--- DATA Enclosed Below ---

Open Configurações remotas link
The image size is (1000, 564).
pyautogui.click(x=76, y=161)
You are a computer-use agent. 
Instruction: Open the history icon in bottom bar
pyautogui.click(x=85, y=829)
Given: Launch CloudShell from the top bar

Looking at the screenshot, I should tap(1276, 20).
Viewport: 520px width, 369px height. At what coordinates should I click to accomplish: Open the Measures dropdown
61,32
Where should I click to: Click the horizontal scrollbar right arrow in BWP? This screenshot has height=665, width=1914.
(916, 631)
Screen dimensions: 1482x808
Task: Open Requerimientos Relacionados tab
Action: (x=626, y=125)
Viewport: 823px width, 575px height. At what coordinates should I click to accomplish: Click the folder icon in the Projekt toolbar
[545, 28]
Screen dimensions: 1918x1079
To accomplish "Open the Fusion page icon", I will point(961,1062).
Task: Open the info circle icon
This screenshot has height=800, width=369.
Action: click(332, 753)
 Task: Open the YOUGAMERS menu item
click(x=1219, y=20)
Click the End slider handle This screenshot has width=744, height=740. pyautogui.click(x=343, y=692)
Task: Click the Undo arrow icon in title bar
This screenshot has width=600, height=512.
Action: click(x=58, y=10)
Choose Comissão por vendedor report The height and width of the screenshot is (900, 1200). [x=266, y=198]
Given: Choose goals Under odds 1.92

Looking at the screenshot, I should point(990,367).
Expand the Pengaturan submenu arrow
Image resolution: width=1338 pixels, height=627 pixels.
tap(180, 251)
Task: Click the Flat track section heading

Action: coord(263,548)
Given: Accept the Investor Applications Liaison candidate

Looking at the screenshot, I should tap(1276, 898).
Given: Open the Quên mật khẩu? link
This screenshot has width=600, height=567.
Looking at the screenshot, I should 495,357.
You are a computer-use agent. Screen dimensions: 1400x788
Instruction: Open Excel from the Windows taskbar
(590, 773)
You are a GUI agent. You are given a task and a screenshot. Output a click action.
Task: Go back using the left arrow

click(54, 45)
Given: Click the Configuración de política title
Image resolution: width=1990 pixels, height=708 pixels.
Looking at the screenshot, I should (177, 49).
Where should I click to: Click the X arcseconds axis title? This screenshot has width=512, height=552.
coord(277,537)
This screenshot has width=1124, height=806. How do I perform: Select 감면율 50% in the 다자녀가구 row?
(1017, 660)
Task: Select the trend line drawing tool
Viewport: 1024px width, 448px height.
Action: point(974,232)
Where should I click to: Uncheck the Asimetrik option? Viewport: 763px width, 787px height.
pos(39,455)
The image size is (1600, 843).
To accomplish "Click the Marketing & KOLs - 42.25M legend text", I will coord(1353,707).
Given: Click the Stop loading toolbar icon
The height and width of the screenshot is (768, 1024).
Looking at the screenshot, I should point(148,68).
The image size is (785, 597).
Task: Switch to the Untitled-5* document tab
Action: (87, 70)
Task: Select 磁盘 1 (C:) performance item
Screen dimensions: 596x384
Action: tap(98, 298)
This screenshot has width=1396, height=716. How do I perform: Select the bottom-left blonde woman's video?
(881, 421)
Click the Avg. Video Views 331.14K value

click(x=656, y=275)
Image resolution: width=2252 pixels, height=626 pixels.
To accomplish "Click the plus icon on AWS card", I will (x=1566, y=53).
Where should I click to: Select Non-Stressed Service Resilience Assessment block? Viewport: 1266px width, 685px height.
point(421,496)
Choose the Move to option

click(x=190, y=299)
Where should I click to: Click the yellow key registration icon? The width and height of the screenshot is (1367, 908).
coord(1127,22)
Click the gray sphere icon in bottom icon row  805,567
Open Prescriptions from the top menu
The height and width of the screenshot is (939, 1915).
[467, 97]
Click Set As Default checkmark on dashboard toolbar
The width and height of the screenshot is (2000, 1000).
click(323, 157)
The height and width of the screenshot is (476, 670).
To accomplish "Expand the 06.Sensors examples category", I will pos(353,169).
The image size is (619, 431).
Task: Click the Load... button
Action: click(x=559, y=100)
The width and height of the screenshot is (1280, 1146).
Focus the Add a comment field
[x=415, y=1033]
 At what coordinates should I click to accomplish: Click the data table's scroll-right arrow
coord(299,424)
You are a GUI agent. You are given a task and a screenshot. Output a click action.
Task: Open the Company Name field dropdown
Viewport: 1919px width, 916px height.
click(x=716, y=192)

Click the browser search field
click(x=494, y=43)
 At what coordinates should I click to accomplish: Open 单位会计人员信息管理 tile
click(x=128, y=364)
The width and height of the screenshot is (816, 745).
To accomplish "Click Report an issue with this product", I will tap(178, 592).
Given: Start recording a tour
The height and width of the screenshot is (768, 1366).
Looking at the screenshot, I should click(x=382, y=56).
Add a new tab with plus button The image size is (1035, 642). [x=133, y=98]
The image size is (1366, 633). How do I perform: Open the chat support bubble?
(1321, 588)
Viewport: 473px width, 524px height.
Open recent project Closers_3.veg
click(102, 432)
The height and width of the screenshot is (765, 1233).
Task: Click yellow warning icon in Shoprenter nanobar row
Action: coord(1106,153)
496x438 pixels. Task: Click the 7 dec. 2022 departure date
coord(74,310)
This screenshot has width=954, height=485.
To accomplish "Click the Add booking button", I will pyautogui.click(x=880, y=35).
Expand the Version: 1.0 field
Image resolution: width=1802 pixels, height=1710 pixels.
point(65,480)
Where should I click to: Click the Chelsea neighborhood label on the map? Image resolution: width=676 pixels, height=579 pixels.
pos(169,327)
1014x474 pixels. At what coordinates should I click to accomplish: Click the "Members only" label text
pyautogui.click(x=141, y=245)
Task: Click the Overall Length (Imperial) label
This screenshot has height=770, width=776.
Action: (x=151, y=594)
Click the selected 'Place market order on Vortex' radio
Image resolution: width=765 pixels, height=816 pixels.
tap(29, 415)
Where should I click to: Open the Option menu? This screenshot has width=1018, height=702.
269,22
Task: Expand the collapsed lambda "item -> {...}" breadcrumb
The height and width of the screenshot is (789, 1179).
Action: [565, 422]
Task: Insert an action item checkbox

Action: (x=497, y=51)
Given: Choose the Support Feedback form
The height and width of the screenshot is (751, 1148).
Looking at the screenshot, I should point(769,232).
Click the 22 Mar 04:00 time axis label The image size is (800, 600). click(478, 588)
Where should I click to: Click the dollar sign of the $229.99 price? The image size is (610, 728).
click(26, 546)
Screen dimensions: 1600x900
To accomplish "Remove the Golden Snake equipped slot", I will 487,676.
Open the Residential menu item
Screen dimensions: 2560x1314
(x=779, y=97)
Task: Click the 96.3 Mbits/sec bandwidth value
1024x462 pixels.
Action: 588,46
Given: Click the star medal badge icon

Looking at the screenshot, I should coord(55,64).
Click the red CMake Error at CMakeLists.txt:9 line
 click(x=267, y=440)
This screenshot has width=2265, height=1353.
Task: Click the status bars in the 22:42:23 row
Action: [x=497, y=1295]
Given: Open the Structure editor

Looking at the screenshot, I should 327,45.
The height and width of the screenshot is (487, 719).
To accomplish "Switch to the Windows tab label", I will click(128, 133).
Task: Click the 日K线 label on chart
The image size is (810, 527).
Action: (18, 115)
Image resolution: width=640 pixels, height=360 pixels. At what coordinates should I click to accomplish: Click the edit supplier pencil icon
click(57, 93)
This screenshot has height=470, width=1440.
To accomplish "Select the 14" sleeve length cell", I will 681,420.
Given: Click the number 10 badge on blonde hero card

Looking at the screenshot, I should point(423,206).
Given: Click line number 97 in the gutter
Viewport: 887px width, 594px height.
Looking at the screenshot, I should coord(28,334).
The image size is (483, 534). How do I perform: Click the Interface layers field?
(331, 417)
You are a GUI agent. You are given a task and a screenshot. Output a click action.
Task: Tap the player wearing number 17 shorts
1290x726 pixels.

--- End of Enclosed DATA ---

All of the material must appear again, exactly as given.

▸ **COMPLETED TASK**
Open Configurações remotas link
The image size is (1000, 564).
pyautogui.click(x=76, y=161)
You are a computer-use agent. 
Instruction: Open the history icon in bottom bar
pyautogui.click(x=85, y=829)
Given: Launch CloudShell from the top bar

Looking at the screenshot, I should tap(1276, 20).
Viewport: 520px width, 369px height. At what coordinates should I click to accomplish: Open the Measures dropdown
61,32
Where should I click to: Click the horizontal scrollbar right arrow in BWP? This screenshot has height=665, width=1914.
(916, 631)
Screen dimensions: 1482x808
Task: Open Requerimientos Relacionados tab
Action: (x=626, y=125)
Viewport: 823px width, 575px height. At what coordinates should I click to accomplish: Click the folder icon in the Projekt toolbar
[545, 28]
Screen dimensions: 1918x1079
To accomplish "Open the Fusion page icon", I will point(961,1062).
Task: Open the info circle icon
This screenshot has height=800, width=369.
Action: click(332, 753)
 Task: Open the YOUGAMERS menu item
click(x=1219, y=20)
Click the End slider handle This screenshot has width=744, height=740. pyautogui.click(x=343, y=692)
Task: Click the Undo arrow icon in title bar
This screenshot has width=600, height=512.
Action: click(x=58, y=10)
Choose Comissão por vendedor report The height and width of the screenshot is (900, 1200). [x=266, y=198]
Given: Choose goals Under odds 1.92

Looking at the screenshot, I should point(990,367).
Expand the Pengaturan submenu arrow
Image resolution: width=1338 pixels, height=627 pixels.
tap(180, 251)
Task: Click the Flat track section heading

Action: coord(263,548)
Given: Accept the Investor Applications Liaison candidate

Looking at the screenshot, I should tap(1276, 898).
Given: Open the Quên mật khẩu? link
This screenshot has width=600, height=567.
Looking at the screenshot, I should 495,357.
You are a computer-use agent. Screen dimensions: 1400x788
Instruction: Open Excel from the Windows taskbar
(590, 773)
You are a GUI agent. You are given a task and a screenshot. Output a click action.
Task: Go back using the left arrow

click(54, 45)
Given: Click the Configuración de política title
Image resolution: width=1990 pixels, height=708 pixels.
Looking at the screenshot, I should (177, 49).
Where should I click to: Click the X arcseconds axis title? This screenshot has width=512, height=552.
coord(277,537)
This screenshot has width=1124, height=806. How do I perform: Select 감면율 50% in the 다자녀가구 row?
(1017, 660)
Task: Select the trend line drawing tool
Viewport: 1024px width, 448px height.
Action: point(974,232)
Where should I click to: Uncheck the Asimetrik option? Viewport: 763px width, 787px height.
pos(39,455)
The image size is (1600, 843).
To accomplish "Click the Marketing & KOLs - 42.25M legend text", I will coord(1353,707).
Given: Click the Stop loading toolbar icon
The height and width of the screenshot is (768, 1024).
Looking at the screenshot, I should point(148,68).
The image size is (785, 597).
Task: Switch to the Untitled-5* document tab
Action: (87, 70)
Task: Select 磁盘 1 (C:) performance item
Screen dimensions: 596x384
Action: tap(98, 298)
This screenshot has width=1396, height=716. How do I perform: Select the bottom-left blonde woman's video?
(881, 421)
Click the Avg. Video Views 331.14K value

click(x=656, y=275)
Image resolution: width=2252 pixels, height=626 pixels.
To accomplish "Click the plus icon on AWS card", I will (x=1566, y=53).
Where should I click to: Select Non-Stressed Service Resilience Assessment block? Viewport: 1266px width, 685px height.
point(421,496)
Choose the Move to option

click(x=190, y=299)
Where should I click to: Click the yellow key registration icon? The width and height of the screenshot is (1367, 908).
coord(1127,22)
Click the gray sphere icon in bottom icon row  805,567
Open Prescriptions from the top menu
The height and width of the screenshot is (939, 1915).
[467, 97]
Click Set As Default checkmark on dashboard toolbar
The width and height of the screenshot is (2000, 1000).
click(323, 157)
The height and width of the screenshot is (476, 670).
To accomplish "Expand the 06.Sensors examples category", I will pos(353,169).
The image size is (619, 431).
Task: Click the Load... button
Action: click(x=559, y=100)
The width and height of the screenshot is (1280, 1146).
Focus the Add a comment field
[x=415, y=1033]
 At what coordinates should I click to accomplish: Click the data table's scroll-right arrow
coord(299,424)
You are a GUI agent. You are given a task and a screenshot. Output a click action.
Task: Open the Company Name field dropdown
Viewport: 1919px width, 916px height.
click(x=716, y=192)

Click the browser search field
click(x=494, y=43)
 At what coordinates should I click to accomplish: Open 单位会计人员信息管理 tile
click(x=128, y=364)
The width and height of the screenshot is (816, 745).
To accomplish "Click Report an issue with this product", I will tap(178, 592).
Given: Start recording a tour
The height and width of the screenshot is (768, 1366).
Looking at the screenshot, I should click(x=382, y=56).
Add a new tab with plus button The image size is (1035, 642). [x=133, y=98]
The image size is (1366, 633). How do I perform: Open the chat support bubble?
(1321, 588)
Viewport: 473px width, 524px height.
Open recent project Closers_3.veg
click(102, 432)
The height and width of the screenshot is (765, 1233).
Task: Click yellow warning icon in Shoprenter nanobar row
Action: coord(1106,153)
496x438 pixels. Task: Click the 7 dec. 2022 departure date
coord(74,310)
This screenshot has width=954, height=485.
To accomplish "Click the Add booking button", I will pyautogui.click(x=880, y=35).
Expand the Version: 1.0 field
Image resolution: width=1802 pixels, height=1710 pixels.
point(65,480)
Where should I click to: Click the Chelsea neighborhood label on the map? Image resolution: width=676 pixels, height=579 pixels.
pos(169,327)
1014x474 pixels. At what coordinates should I click to accomplish: Click the "Members only" label text
pyautogui.click(x=141, y=245)
Task: Click the Overall Length (Imperial) label
This screenshot has height=770, width=776.
Action: (x=151, y=594)
Click the selected 'Place market order on Vortex' radio
Image resolution: width=765 pixels, height=816 pixels.
tap(29, 415)
Where should I click to: Open the Option menu? This screenshot has width=1018, height=702.
269,22
Task: Expand the collapsed lambda "item -> {...}" breadcrumb
The height and width of the screenshot is (789, 1179).
Action: [565, 422]
Task: Insert an action item checkbox

Action: (x=497, y=51)
Given: Choose the Support Feedback form
The height and width of the screenshot is (751, 1148).
Looking at the screenshot, I should point(769,232).
Click the 22 Mar 04:00 time axis label The image size is (800, 600). click(478, 588)
Where should I click to: Click the dollar sign of the $229.99 price? The image size is (610, 728).
click(26, 546)
Screen dimensions: 1600x900
To accomplish "Remove the Golden Snake equipped slot", I will 487,676.
Open the Residential menu item
Screen dimensions: 2560x1314
(x=779, y=97)
Task: Click the 96.3 Mbits/sec bandwidth value
1024x462 pixels.
Action: 588,46
Given: Click the star medal badge icon

Looking at the screenshot, I should coord(55,64).
Click the red CMake Error at CMakeLists.txt:9 line
 click(x=267, y=440)
This screenshot has width=2265, height=1353.
Task: Click the status bars in the 22:42:23 row
Action: [x=497, y=1295]
Given: Open the Structure editor

Looking at the screenshot, I should 327,45.
The height and width of the screenshot is (487, 719).
To accomplish "Switch to the Windows tab label", I will click(128, 133).
Task: Click the 日K线 label on chart
The image size is (810, 527).
Action: (18, 115)
Image resolution: width=640 pixels, height=360 pixels. At what coordinates should I click to accomplish: Click the edit supplier pencil icon
click(57, 93)
This screenshot has height=470, width=1440.
To accomplish "Select the 14" sleeve length cell", I will 681,420.
Given: Click the number 10 badge on blonde hero card

Looking at the screenshot, I should point(423,206).
Given: Click line number 97 in the gutter
Viewport: 887px width, 594px height.
Looking at the screenshot, I should coord(28,334).
The image size is (483, 534). How do I perform: Click the Interface layers field?
(331, 417)
You are a GUI agent. You are given a task and a screenshot. Output a click action.
Task: Tap the player wearing number 17 shorts
1290x726 pixels.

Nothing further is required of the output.